I spent the day with my dad yesterday. It felt like one of those times that I felt like I didn't have to worry because I wasn't in control. I know that may sound silly. We went to Clovernook for "church". While we were singing I just got this tremendous feeling that God really knew that I cared and that whatever happens it won't be because of me trying or not trying to save my dad or my family.

A little background: I was not brought up in the church. My family rarely talked about God. We possibly did the traditional Thanksgiving prayer and yearly Easter services and Daniel, Lyle, and myself went to a few VBS's. That was basically the extent of church and therefore in my mind, God. I had some relatives that were Christians, whatever that term really means.

What I was getting at was this: I felt like my dad was in charge of his relationship with God and that I shouldn't worry myself over it. That doesn't mean I should stop praying and caring...just that I shouldn't make it my responsibility. I know that may seem foolish of me to think that my dad's relationship with Jesus falls on me. Part of it has to do with me being the only active believer in our family. (I hope that makes sense) Anywho, it was good and encouraging.

After lunch we headed down to the baseball game. I seem to forget that my dad can be a lot of fun and I seem to forget some of the reasons that make him who he is and how much I love those things about him. I'm his only daughter and lately I am beginning to see that there's a different bond and/or type of relationship between a Father and his daughter than between a Father and his son(s). My dad got a tattoo a few days ago as a type of bonding experience between him and Daniel. They've had many rocky roads and maybe they're both beginning to respect each other. My dad talks to me about how money really isn't important and things like freedom really matters and how he feels that people can't really experience freedom without Christ. He talks to me about how he feels lonely and how different things are now than they were 3 years ago before he went into jail. He tells me about how proud he is of his kids and how well they turned out despite it all. He makes me laugh just with his silly little comments. After yesterday I realize more and more that I love him and am glad to have him in my life. It hasn't been easy, but it is worth it.

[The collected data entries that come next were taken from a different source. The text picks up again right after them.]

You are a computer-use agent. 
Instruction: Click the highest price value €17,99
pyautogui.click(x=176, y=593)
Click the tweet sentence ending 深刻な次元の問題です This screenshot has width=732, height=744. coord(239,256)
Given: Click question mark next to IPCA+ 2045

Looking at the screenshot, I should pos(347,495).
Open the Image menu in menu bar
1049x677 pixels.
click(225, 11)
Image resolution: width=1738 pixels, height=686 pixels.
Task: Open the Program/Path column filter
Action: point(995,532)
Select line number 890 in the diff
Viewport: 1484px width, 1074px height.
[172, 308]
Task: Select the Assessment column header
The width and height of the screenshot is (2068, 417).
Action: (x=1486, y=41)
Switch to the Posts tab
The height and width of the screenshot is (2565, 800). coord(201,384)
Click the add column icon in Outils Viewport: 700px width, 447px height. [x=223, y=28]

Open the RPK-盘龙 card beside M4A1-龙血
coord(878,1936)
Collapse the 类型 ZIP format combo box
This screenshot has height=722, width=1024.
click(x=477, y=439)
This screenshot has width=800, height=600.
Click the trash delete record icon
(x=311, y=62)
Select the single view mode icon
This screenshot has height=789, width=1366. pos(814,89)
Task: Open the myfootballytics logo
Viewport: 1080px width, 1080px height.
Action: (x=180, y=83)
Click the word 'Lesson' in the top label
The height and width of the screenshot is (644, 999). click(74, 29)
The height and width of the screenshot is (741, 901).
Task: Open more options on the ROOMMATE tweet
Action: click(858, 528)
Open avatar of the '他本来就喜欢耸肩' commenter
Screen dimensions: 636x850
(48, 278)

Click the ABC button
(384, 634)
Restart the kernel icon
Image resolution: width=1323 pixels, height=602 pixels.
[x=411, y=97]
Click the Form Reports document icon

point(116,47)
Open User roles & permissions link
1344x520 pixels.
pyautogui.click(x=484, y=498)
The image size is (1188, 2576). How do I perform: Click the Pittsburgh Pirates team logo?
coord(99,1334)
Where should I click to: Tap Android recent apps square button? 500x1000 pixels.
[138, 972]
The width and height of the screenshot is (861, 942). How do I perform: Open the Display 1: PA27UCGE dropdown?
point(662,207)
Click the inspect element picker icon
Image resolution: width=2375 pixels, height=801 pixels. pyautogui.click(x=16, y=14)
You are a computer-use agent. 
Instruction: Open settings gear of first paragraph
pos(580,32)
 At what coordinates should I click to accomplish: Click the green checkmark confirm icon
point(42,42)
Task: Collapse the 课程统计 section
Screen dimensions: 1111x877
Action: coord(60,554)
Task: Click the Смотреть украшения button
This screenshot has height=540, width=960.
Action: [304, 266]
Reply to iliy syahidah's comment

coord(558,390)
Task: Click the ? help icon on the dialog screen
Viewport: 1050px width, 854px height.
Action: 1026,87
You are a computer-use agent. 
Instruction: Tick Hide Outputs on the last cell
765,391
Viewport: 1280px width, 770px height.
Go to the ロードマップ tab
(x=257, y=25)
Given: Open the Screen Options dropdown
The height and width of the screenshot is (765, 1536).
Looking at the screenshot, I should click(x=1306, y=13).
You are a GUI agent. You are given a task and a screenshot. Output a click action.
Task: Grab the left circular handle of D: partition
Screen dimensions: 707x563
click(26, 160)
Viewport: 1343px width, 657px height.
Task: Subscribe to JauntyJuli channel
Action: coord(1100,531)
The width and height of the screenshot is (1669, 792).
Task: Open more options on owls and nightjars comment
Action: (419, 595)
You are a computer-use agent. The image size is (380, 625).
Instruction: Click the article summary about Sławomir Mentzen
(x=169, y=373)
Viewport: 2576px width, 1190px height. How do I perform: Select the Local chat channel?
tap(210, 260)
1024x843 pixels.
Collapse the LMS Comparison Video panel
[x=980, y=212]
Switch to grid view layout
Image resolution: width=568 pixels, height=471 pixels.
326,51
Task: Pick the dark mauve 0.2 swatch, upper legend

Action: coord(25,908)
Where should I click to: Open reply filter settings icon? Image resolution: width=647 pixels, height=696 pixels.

btw, my dad wants everyone to know that he called the homerun by Stenson yesterday. "I got a feeling about him. I think he's gonna go deep." he said. "Yeah right." I replied knowing that we hadn't scored the whole game and I was losing hope. And then the click of the bat and the ball soars through the air. "Oh my gosh, it might be a homer!" I think to myself. The crowd is on it's feet as they watch the first (and last) homerun of the game. "Look at that. I told you I had a feeling about him!" dad said excitedly.

It won't be easy. But, it is worth it.